Unfortunately for Peckman, that’s the case with her request. The 9th Congressional District is not strongly Republican because it’s gerrymandered; it’s strongly Republican because that’s how people there vote. West of Richmond there are just a few blue islands in a great red sea. Two of those are already in the 9th – Blacksburg and Radford. It seems likely that redistricting will add another – Roanoke. But not even that will be enough to alter the basic political dynamics of the 9th District. (Why not? Because bringing Roanoke into the 9th also means bringing in most of Roanoke County, and the Republican margins in Roanoke County erase the Democratic margins in the city.) Even if Eldbridge Gerry himself were brought back to draw districts, it’s simply impossible to draw a district that makes Southwest Virginia even remotely competitive. Sorry. Southwest Virginia will be competitive when voters there want it to be competitive, which is a high-minded way of saying not until a lot of Republican voters decide to start voting Democratic again. Same for Arlington and Alexandria, just on the other end of the political spectrum.

There are some ways to draw a district that puts the Roanoke Valley and even the New River Valley into a competitive district – I laid out a possible map in an earlier column – but the trade-off is to force the 9th District to run all the way from the Cumberland Gap to the outskirts of Richmond. That may seem a good deal for some Democratic partisans but it also sure seems like gerrymandering. 

Peckman’s request for a competitive House of Delegates district runs into the same problem.
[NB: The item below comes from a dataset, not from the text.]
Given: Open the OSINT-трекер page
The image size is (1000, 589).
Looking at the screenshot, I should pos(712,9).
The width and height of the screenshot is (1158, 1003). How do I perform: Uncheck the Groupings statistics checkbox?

The only Democratic precincts in the Roanoke Valley are in Roanoke, in the district represented by Del. Sam Rasoul, D-Roanoke. I doubt Peckman wants to make Rasoul’s district less Democratic by moving some of those city precincts into another district. To make Head’s district competitive, you’d have to move so many Democrats out of Rasoul’s district that you might wind up with two Republican legislators instead of one Democrat and one Republican. Some things just can’t be done. 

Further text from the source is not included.